Extracted information START

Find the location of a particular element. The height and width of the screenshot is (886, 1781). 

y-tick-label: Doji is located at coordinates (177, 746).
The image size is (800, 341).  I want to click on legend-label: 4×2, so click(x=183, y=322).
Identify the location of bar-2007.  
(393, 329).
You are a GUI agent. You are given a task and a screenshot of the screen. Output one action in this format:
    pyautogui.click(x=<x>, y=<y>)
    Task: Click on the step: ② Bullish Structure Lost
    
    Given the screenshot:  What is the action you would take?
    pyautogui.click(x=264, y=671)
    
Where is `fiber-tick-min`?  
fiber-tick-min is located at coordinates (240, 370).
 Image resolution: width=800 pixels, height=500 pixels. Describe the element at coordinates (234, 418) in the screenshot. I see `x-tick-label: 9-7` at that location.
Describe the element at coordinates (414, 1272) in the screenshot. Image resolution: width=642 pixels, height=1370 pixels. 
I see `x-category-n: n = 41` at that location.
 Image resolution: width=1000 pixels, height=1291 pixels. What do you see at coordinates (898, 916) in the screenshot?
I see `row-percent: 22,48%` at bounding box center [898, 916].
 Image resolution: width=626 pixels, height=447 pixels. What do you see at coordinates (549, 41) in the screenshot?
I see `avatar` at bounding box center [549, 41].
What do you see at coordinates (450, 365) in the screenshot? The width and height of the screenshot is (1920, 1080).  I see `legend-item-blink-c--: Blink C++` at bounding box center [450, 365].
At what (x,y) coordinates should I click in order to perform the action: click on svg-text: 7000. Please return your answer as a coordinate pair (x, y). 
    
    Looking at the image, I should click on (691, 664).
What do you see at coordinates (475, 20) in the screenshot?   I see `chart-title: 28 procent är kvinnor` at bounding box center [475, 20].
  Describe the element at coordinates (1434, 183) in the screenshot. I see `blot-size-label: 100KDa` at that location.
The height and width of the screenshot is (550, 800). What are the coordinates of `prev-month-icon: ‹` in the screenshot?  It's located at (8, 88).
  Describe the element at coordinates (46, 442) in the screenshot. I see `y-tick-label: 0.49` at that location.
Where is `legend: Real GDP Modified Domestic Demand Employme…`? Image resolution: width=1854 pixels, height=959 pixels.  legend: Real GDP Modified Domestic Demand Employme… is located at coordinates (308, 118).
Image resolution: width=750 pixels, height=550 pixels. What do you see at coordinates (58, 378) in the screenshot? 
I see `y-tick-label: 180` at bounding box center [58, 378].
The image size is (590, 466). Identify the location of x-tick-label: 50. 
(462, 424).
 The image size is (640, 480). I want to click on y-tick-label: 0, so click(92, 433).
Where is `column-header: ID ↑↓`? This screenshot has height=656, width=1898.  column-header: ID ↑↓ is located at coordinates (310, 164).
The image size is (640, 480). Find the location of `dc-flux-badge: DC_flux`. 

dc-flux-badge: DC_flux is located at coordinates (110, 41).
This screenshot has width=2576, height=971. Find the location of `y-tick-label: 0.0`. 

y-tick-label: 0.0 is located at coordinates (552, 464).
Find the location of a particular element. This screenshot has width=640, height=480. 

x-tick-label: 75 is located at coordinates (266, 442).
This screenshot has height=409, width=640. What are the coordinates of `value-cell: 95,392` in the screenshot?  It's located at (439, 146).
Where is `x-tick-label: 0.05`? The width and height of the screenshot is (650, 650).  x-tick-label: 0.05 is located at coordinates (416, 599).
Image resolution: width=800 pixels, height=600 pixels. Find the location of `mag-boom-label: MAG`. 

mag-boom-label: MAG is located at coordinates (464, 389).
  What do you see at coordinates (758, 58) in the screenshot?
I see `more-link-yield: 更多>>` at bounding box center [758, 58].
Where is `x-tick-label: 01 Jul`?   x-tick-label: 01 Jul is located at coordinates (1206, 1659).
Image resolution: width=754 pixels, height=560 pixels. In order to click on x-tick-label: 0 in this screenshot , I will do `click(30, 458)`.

Extracted information END

-- Exercise --
Can you reproduce, unchanged, the stretch of the listing from the line containing "Describe the element at coordinates (414, 1272)" through the line containing "center [549, 41].", including both of those lines?

-- Answer for this exercise --
Describe the element at coordinates (414, 1272) in the screenshot. Image resolution: width=642 pixels, height=1370 pixels. 
I see `x-category-n: n = 41` at that location.
 Image resolution: width=1000 pixels, height=1291 pixels. What do you see at coordinates (898, 916) in the screenshot?
I see `row-percent: 22,48%` at bounding box center [898, 916].
 Image resolution: width=626 pixels, height=447 pixels. What do you see at coordinates (549, 41) in the screenshot?
I see `avatar` at bounding box center [549, 41].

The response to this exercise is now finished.